I have always liked the story of Thomas. The one who wont be satisfied with heresay. He had given his all to this Jesus and now that Jesus is dead, gone, Thomas isn’t going to blindly believe on the word of others. He wants his own encounter, to see Jesus and touch him, just like the others got.
We call Thomas “the doubter,” but the Gospel of John never calls him that. In fact, he serves, for John, as a model of faith. “Faith without doubt is dead faith” said Spanish philosopher Miguel de Unamuno. Thomas’ savior is dead; he wont tolerate a dead faith too. Thomas doesn’t crave answers, he isn’t looking for foolproof facts, or persuasive arguments. He needs the person of Christ to say his name, like Mary, to take his hand and speak to him. He needs his own resurrection moment with the Word made Flesh.
So when Jesus comes again, the first thing he does is speak to Thomas, “Reach out your hand, put it here, Thomas. Do not doubt, but believe.” He meets Thomas right where he is, in his need and his doubt, and even his stipulations, and invites him to meet Jesus.
Resurrection isn’t about pulling ourselves out of holes, it isn’t about mustering up faith or resuscitating our own life or fixing our brokenness or guarding against doubt. It is about the Risen Christ meeting us in the places where we are dead. The person of Jesus, showing up in the places we are trapped and stuck, where we’ve let go and given up and where there is no hope of recovery. Jesus, appearing behind locked doors and outside empty tombs, calling our name, reaching out and reconnecting us, turning the lights back on, and the color and the sound, bringing hope.
When Thomas has his encounter he doesn’t get an infallible answer to his doubts – “See? He has risen. That PROOVES this one is the Lord, THE God.” No, when Jesus speaks to Thomas he believes – which means, he trusts, he abides in, he finds his very life in, Jesus. And he cries out in resurrected faith, “You are MY Lord and MY God!”
Our journey of faith begins at baptism – at the moment our future death and all the little deaths in between are taken into Jesus’ death, and our life – in all its fullness and possibility - is hidden with Christ in God. This journey is filled up with pain and loss, brimming with doubt, and chock full of Resurrection. But not resurrection as a doubtless dogma, or a provable principle. Resurrection as that which causes your breath to catch in your throat and your eyes to well up and your heart to cry out in recognition, “My Lord and My God!”

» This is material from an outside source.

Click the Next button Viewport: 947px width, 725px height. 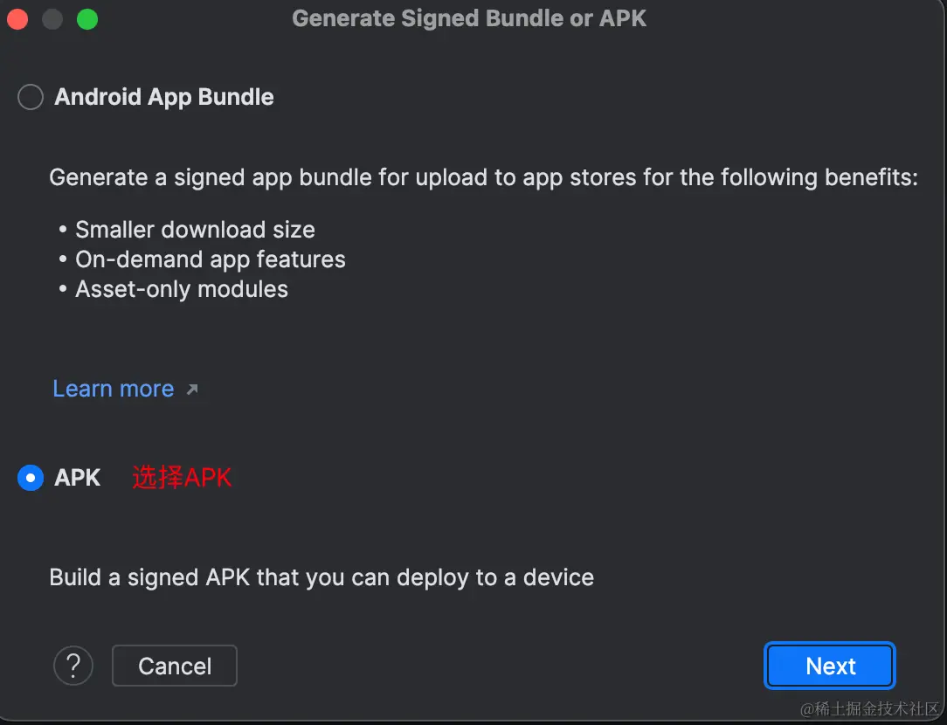point(828,666)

Too often, we’ve thought faith means that we come to a building and sit in a pew and listen and absorb what someone else tells us. We take their word for it and try not to doubt. We forget that the Risen Lord walks among us, that we see and hear him in the love of those around us, in the doubts that push us, in the moments where we reach out to others in their need, or pray desperately from the bottom of a hole.

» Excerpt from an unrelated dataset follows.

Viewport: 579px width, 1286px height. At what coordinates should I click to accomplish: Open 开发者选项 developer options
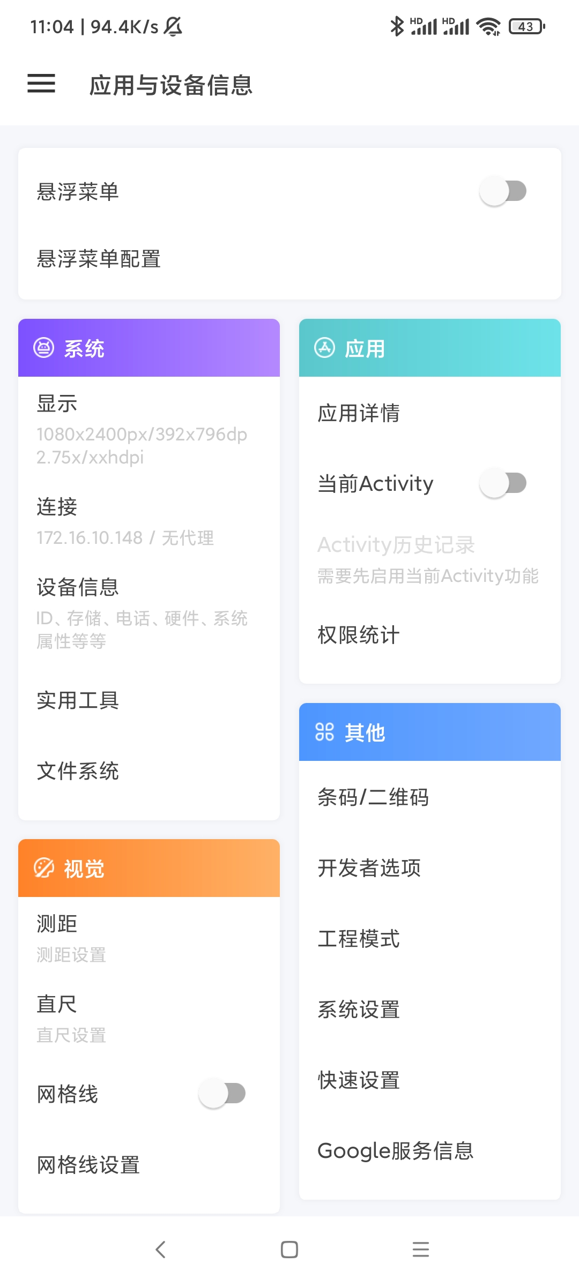(x=369, y=868)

And when we do see him, when we hear him call our name and he becomes for us MY Lord and MY God, we forget that from there we are to share the story. To tell others what we have seen, how God has met us, what God is up to in our lives, what we see God doing in our world. We forget that we are witnesses to the resurrection.
And so, to help us remember, and help us to recognize the Risen One, we tell the stories. Last week it was Mary. This week it is Thomas. Next week it is the despondent disciples on the road to Emmaus, and encounters from lives of some in our own congregation.
There are many other stories, John says, so very many! But these are shared with you, so you may learn to recognize the Risen One, and that by putting your trust in him you might have life, abundant and relentless life in the one whom death could not contain. Amen.